Records:
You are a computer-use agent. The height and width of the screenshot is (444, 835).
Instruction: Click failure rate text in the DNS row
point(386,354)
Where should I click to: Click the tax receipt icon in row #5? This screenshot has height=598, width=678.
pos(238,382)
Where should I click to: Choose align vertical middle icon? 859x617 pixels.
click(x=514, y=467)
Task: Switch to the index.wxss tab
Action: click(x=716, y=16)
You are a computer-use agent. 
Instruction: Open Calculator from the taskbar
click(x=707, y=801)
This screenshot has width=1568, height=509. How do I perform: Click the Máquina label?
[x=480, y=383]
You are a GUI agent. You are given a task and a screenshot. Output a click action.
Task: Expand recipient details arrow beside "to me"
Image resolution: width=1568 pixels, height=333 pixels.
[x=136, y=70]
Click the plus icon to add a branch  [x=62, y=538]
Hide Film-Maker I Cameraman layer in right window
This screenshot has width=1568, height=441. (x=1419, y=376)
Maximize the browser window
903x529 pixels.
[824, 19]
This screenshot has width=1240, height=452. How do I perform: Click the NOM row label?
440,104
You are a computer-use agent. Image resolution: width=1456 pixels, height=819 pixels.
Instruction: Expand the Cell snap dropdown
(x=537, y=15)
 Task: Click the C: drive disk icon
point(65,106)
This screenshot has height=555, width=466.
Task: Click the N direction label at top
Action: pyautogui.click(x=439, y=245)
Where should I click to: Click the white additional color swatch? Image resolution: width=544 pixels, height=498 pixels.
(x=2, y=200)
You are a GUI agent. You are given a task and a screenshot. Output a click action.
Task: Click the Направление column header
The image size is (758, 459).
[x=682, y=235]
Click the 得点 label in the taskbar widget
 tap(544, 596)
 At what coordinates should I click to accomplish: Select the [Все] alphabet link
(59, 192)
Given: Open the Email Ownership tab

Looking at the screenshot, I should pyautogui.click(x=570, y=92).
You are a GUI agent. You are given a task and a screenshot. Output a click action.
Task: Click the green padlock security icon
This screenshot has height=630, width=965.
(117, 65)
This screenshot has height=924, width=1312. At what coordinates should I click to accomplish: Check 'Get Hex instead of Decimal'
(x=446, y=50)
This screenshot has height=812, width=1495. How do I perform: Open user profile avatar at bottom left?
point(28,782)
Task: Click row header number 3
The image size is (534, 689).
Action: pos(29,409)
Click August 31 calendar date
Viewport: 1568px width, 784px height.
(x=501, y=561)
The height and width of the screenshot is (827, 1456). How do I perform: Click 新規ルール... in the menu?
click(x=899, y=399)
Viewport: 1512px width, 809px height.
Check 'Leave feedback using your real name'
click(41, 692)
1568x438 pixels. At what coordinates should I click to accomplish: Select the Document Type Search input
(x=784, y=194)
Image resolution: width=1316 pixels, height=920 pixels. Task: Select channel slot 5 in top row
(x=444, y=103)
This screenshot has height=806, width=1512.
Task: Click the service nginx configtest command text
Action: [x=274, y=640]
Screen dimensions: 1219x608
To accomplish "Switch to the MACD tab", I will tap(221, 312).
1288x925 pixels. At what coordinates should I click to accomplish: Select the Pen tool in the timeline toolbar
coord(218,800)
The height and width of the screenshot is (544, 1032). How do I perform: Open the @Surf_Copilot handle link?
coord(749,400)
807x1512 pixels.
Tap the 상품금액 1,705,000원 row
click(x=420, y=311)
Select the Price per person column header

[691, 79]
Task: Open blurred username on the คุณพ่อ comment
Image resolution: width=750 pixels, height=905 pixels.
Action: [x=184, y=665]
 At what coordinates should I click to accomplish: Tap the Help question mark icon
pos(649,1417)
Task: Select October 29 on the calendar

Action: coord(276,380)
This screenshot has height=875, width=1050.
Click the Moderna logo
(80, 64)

### Problem to solve
Rewrite all of the rows above with "computer-use agent" renamed to "desktop agent" wherever it occurs, keeping every other word the same.

### Result of this exercise
You are a desktop agent. The height and width of the screenshot is (444, 835).
Instruction: Click failure rate text in the DNS row
point(386,354)
Where should I click to: Click the tax receipt icon in row #5? This screenshot has height=598, width=678.
pos(238,382)
Where should I click to: Choose align vertical middle icon? 859x617 pixels.
click(x=514, y=467)
Task: Switch to the index.wxss tab
Action: click(x=716, y=16)
You are a desktop agent. 
Instruction: Open Calculator from the taskbar
click(x=707, y=801)
This screenshot has width=1568, height=509. How do I perform: Click the Máquina label?
[x=480, y=383]
You are a GUI agent. You are given a task and a screenshot. Output a click action.
Task: Expand recipient details arrow beside "to me"
Image resolution: width=1568 pixels, height=333 pixels.
[x=136, y=70]
Click the plus icon to add a branch  [x=62, y=538]
Hide Film-Maker I Cameraman layer in right window
This screenshot has width=1568, height=441. (x=1419, y=376)
Maximize the browser window
903x529 pixels.
[824, 19]
This screenshot has width=1240, height=452. How do I perform: Click the NOM row label?
440,104
You are a desktop agent. Image resolution: width=1456 pixels, height=819 pixels.
Instruction: Expand the Cell snap dropdown
(x=537, y=15)
 Task: Click the C: drive disk icon
point(65,106)
This screenshot has height=555, width=466.
Task: Click the N direction label at top
Action: pyautogui.click(x=439, y=245)
Where should I click to: Click the white additional color swatch? Image resolution: width=544 pixels, height=498 pixels.
(x=2, y=200)
You are a GUI agent. You are given a task and a screenshot. Output a click action.
Task: Click the Направление column header
The image size is (758, 459).
[x=682, y=235]
Click the 得点 label in the taskbar widget
 tap(544, 596)
 At what coordinates should I click to accomplish: Select the [Все] alphabet link
(59, 192)
Given: Open the Email Ownership tab

Looking at the screenshot, I should pyautogui.click(x=570, y=92).
You are a GUI agent. You are given a task and a screenshot. Output a click action.
Task: Click the green padlock security icon
This screenshot has height=630, width=965.
(117, 65)
This screenshot has height=924, width=1312. At what coordinates should I click to accomplish: Check 'Get Hex instead of Decimal'
(x=446, y=50)
This screenshot has height=812, width=1495. How do I perform: Open user profile avatar at bottom left?
point(28,782)
Task: Click row header number 3
The image size is (534, 689).
Action: pos(29,409)
Click August 31 calendar date
Viewport: 1568px width, 784px height.
(x=501, y=561)
The height and width of the screenshot is (827, 1456). How do I perform: Click 新規ルール... in the menu?
click(x=899, y=399)
Viewport: 1512px width, 809px height.
Check 'Leave feedback using your real name'
click(41, 692)
1568x438 pixels. At what coordinates should I click to accomplish: Select the Document Type Search input
(x=784, y=194)
Image resolution: width=1316 pixels, height=920 pixels. Task: Select channel slot 5 in top row
(x=444, y=103)
This screenshot has height=806, width=1512.
Task: Click the service nginx configtest command text
Action: [x=274, y=640]
Screen dimensions: 1219x608
To accomplish "Switch to the MACD tab", I will tap(221, 312).
1288x925 pixels. At what coordinates should I click to accomplish: Select the Pen tool in the timeline toolbar
coord(218,800)
The height and width of the screenshot is (544, 1032). How do I perform: Open the @Surf_Copilot handle link?
coord(749,400)
807x1512 pixels.
Tap the 상품금액 1,705,000원 row
click(x=420, y=311)
Select the Price per person column header

[691, 79]
Task: Open blurred username on the คุณพ่อ comment
Image resolution: width=750 pixels, height=905 pixels.
Action: [x=184, y=665]
 At what coordinates should I click to accomplish: Tap the Help question mark icon
pos(649,1417)
Task: Select October 29 on the calendar

Action: coord(276,380)
This screenshot has height=875, width=1050.
Click the Moderna logo
(80, 64)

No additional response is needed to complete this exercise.